Species of gastropod

Neoguraleus lyallensis is a species of sea snail, a marine gastropod mollusk in the family Mangeliidae.

==Description==
The length of the shell attains 13 mm, its diameter 5.5 mm.

The small shell is fusiform and rather solid. The sculpture consists of 11 to 12 low, strong, rounded, and slightly oblique axial ribs, rather wider than the interspaces, obsolete on the base and usually on approaching the outer lip. The spiral sculpture consists of minute striae, erased upon the ribs, a few at the anterior end stronger, and frequently several rough irregular ridges on the basal fascicle. The colour of the shell is light or dark brownish-red, or somewhat purple in somewhat beach-worn specimens. The spire is conical, with a lightly turriculated appearance, somewhat higher than the aperture. The protoconch is smooth, with a depressed nucleus.
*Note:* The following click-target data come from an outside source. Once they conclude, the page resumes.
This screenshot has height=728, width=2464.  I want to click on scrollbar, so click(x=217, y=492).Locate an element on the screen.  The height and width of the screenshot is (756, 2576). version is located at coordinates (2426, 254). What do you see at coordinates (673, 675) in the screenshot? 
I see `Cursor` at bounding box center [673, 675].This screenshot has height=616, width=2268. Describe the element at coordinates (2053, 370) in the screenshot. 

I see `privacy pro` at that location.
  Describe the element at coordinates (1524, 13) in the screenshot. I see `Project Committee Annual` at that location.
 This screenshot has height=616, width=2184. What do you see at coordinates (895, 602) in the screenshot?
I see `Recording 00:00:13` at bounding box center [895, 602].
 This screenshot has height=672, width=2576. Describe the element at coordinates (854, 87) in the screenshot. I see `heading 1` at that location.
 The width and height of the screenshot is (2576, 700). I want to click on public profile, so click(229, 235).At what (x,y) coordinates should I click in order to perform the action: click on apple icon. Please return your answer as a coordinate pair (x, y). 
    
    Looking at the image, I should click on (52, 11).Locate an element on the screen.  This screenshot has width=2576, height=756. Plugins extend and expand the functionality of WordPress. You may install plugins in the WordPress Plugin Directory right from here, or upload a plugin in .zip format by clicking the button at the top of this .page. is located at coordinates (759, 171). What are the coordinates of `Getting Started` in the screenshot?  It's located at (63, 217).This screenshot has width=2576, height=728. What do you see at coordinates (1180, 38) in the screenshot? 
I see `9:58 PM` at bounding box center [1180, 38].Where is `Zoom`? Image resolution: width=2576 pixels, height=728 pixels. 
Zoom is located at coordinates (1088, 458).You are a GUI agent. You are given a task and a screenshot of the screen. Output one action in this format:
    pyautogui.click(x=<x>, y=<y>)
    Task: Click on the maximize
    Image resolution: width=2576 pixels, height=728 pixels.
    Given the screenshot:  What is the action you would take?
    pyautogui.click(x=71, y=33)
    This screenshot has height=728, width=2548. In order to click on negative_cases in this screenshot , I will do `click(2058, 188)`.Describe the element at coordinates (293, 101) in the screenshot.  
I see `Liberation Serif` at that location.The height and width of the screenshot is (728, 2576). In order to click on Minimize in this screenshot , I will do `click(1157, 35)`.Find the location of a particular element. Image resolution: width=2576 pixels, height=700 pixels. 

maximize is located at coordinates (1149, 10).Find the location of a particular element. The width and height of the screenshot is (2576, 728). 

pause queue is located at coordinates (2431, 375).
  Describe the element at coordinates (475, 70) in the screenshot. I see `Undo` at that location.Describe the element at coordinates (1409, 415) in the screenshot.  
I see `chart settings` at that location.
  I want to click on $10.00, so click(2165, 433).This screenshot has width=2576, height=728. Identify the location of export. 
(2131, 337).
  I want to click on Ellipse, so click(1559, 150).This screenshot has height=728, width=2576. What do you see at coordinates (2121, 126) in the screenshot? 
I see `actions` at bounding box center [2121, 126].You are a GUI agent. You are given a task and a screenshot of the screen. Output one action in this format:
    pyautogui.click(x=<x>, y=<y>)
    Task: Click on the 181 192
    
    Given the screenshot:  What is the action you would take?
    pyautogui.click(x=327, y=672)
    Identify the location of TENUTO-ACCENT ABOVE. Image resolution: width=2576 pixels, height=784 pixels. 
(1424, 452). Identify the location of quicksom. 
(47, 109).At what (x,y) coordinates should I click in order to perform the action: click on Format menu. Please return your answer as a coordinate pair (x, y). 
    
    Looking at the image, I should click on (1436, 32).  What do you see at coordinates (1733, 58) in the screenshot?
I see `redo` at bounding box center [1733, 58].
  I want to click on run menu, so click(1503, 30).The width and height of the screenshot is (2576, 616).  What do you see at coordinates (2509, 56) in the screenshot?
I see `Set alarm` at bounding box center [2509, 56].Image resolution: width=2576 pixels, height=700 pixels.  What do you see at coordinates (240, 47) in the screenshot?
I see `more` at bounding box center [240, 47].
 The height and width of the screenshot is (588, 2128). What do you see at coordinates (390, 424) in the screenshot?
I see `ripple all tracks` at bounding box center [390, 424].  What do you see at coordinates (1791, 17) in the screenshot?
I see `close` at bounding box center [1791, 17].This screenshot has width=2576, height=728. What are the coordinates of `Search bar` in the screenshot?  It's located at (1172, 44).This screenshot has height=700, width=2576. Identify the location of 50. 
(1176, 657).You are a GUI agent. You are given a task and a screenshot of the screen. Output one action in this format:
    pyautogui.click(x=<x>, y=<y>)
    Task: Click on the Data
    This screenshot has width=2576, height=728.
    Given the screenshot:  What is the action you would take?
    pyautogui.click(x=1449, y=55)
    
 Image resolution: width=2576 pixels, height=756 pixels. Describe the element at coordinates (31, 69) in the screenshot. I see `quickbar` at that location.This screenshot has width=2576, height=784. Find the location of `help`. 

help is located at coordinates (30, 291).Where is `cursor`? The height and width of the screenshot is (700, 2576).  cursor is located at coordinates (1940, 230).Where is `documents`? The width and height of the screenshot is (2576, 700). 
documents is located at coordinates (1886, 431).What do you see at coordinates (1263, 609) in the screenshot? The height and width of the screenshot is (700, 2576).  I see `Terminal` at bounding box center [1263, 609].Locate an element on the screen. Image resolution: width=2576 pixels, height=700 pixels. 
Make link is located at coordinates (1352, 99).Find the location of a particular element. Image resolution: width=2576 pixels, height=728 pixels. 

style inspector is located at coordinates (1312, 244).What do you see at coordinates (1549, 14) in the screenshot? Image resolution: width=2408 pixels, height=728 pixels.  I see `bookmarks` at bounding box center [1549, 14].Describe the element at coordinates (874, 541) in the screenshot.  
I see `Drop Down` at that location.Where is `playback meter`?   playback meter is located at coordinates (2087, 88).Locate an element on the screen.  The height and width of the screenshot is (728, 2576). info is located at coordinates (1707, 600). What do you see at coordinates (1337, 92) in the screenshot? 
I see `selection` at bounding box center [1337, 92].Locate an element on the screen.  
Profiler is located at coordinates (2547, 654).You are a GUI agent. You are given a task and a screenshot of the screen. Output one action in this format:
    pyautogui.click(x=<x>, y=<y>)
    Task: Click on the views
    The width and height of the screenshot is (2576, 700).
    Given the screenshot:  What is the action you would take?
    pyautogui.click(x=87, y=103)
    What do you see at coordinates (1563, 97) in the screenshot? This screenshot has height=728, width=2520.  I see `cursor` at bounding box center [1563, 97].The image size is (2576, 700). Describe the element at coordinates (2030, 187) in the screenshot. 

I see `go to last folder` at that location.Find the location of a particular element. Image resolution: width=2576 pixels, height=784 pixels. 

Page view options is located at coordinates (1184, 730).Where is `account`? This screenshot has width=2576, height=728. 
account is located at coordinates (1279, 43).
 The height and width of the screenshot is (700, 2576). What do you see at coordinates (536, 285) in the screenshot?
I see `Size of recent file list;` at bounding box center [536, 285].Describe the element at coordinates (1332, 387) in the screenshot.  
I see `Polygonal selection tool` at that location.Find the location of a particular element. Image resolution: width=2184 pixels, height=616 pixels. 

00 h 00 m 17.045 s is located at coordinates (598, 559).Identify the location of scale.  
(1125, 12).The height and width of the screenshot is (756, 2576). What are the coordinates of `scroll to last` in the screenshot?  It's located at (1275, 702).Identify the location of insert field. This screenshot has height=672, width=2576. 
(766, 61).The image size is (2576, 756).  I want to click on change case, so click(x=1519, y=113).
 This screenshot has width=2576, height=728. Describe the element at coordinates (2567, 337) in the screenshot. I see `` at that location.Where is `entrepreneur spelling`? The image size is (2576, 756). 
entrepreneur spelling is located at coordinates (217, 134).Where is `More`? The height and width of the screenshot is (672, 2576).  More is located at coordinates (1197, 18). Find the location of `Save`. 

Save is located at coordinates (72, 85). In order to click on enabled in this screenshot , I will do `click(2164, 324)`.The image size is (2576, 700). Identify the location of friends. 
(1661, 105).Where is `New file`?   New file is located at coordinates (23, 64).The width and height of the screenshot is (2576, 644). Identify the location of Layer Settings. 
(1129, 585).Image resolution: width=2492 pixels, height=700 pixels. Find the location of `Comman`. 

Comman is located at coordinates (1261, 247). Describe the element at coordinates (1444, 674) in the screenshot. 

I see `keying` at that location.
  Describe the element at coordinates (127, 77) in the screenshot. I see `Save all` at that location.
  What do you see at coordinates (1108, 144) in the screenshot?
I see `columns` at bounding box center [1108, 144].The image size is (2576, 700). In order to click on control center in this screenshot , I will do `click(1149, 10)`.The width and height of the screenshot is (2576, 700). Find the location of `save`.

The shell contains 6 to 6½ whorls, moderately convex and lightly contracted at the base. The suture is somewhat deep and undulating. The aperture is narrowly rhomboidal, subchannelled above and terminates in a short, broad, and slightly twisted siphonal canal, not emarginate below. The outer lip is slightly thickened, flatly convex, and a little contracted towards the base, with a shallow rounded sinus below the suture. The columella is lightly curved, narrowed to a fine point at the left margin of the siphonal canal, and excavated on meeting the convex parietal wall. The inner lip rather is narrow, smooth, andnot very thick. The operculum is unknown.

==Distribution==
This marine species is endemic to New Zealand and occurs off North Island, South Island and Stewart Island.